Comment déjouer le piège de la régression et du recul de civilisation tendu par ces néoconservatismes  ?

Patrice Cohen-Séat La réponse est fondamentalement politique. S’il y a une leçon à tirer du développement de ces idées réactionnaires, c’est que les idées progressistes ne sont plus assez crédibles pour faire face aux défis qu’affrontent nos sociétés. Nous vivons une véritable crise de civilisation, qui exige de repenser un projet d’émancipation humaine. Quel sens donnons-nous aux notions de progrès, développement, croissance  ? Quels sont les besoins à satisfaire  ? Comment inventer une démocratie capable de répondre à des enjeux supranationaux de plus en plus nombreux et cruciaux  ? Que deviennent nos identités dans un monde qui se créolise, comme l’aurait dit Édouard Glissant  ? Etc. Tant que nous, progressistes, n’aurons pas de réponses cohérentes à apporter à toutes ces questions, nous serons désarmés et condamnés à des combats d’arrière-garde. Le temps est à une offensive intellectuelle et politique, les deux inséparablement. Le monde s’est métamorphosé, la gauche doit en faire autant. Elle doit le décider, ouvrir les chantiers de l’avenir, et s’ouvrir pour cela à toutes les forces sociales et intellectuelles qui lui donneront l’intelligence et l’énergie nécessaires à un nouvel essor.

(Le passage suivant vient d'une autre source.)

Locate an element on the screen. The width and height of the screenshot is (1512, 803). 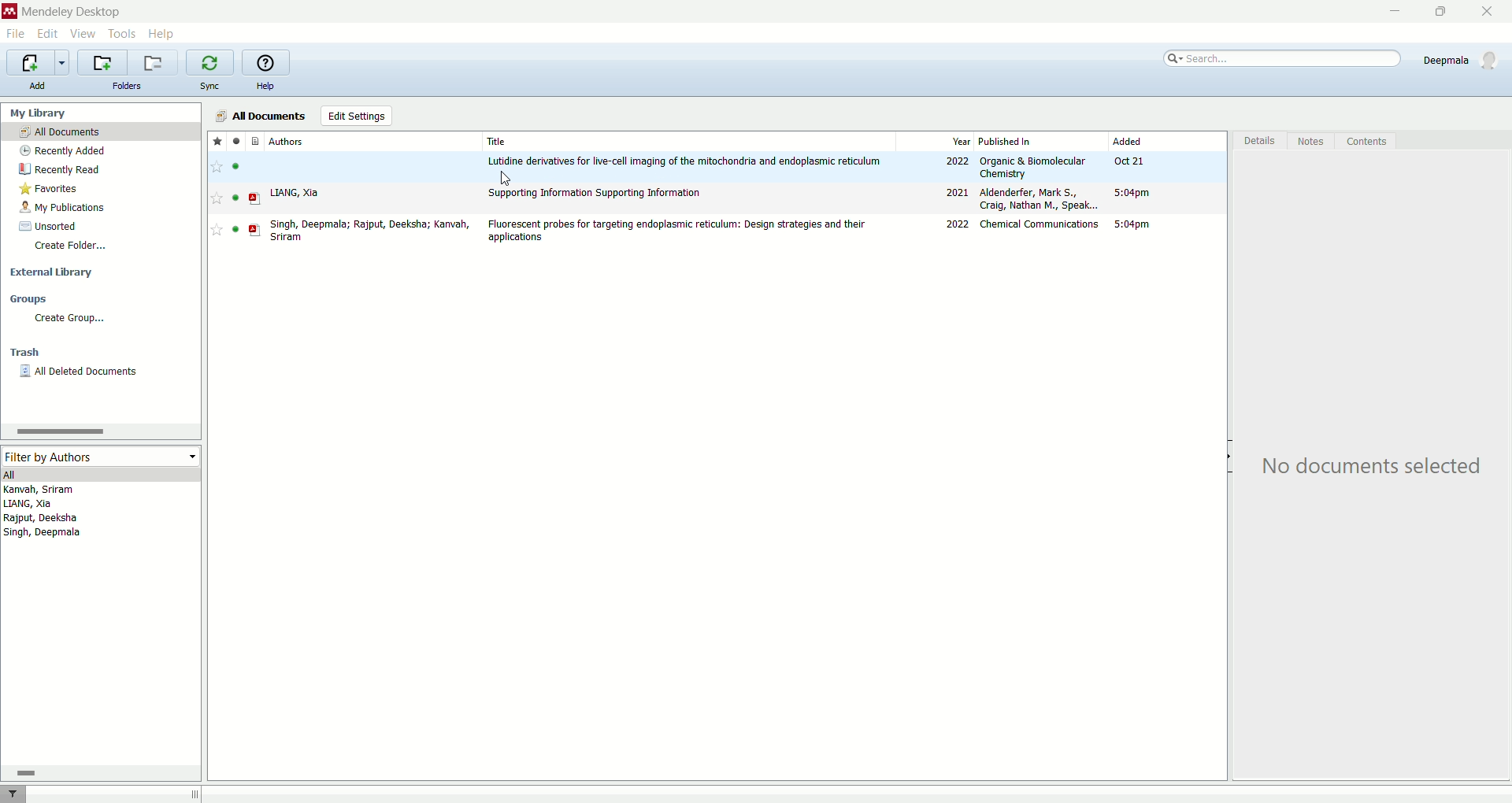
5:04pm is located at coordinates (1134, 194).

Juliette Grange. Cela passe par l’affirmation à la fois politique et intellectuelle des valeurs progressistes De ce point de vue, les idéaux modernes, la laïcité, l’égalité républicaine ont été peu défendus, à gauche, par les intellectuels. Le néoconservatisme se nourrit de la faiblesse du débat politique qui répond mal aux difficultés. Les fondamentalismes religieux, les blogs identitaires, les cercles de réflexion aux intitulés neutres, mais destinés au recrutement de futurs militants, sont alimentés par le manque de référents républicains, d’un renouvellement des progressismes. Les groupes de pression issus de think tanks profitent de cette situation, pour polariser le débat sur leurs thèmes. Seule Christiane Taubira a relevé le gant.

André Tosel Ce piège doit être pris au sérieux. Cela implique une conversion du regard vers le bas de la connaissance et de la politique. Il s’agit de partir des subalternes des centres urbains, de connaître les problèmes d’en bas par le bas. Les subalternes sont les premières victimes de la politique d’apartheid incluse dans la mondialisation, et cela dans leurs activités vitales. Comment unir alors le meilleur du savoir critique disponible aux savoirs des populations en favorisant leurs approches différentes et en les mêlant  ? Comment dès ce niveau déconstruire le racisme exclusif et le nationalisme sectaire, le cosmopolitisme abstrait et le nihilisme de fin du monde  ? Cela exige une démocratie d’en bas, des profondeurs, une démocratie qui sache mobiliser la puissance du transnational dans le national et le local. Dans les villes, il faut réapprendre à habiter en commun de manière civile. C’est dans ces lieux que les préjugés naturalistes et essentialistes peuvent être défaits sur pièce avec des pratiques de transformation dont l’ancrage modeste assure l’expansivité future. C’est là que des solidarités concrètes peuvent se tisser autour de propositions de solutions, et que du peuple peut être refait comme un tissu lésé se reconstitue. Cette démocratie des profondeurs contient une charge d’insurrection civile qu’il faut libérer en déjouant le piège des guerres civiles entre subalternes que les castes dirigeantes tentent de transformer en risques porteurs de profit à leur avantage exclusif.

(1) A dirigé l’ouvrage la Guerre des idées qui vient de paraître aux éditions Golias.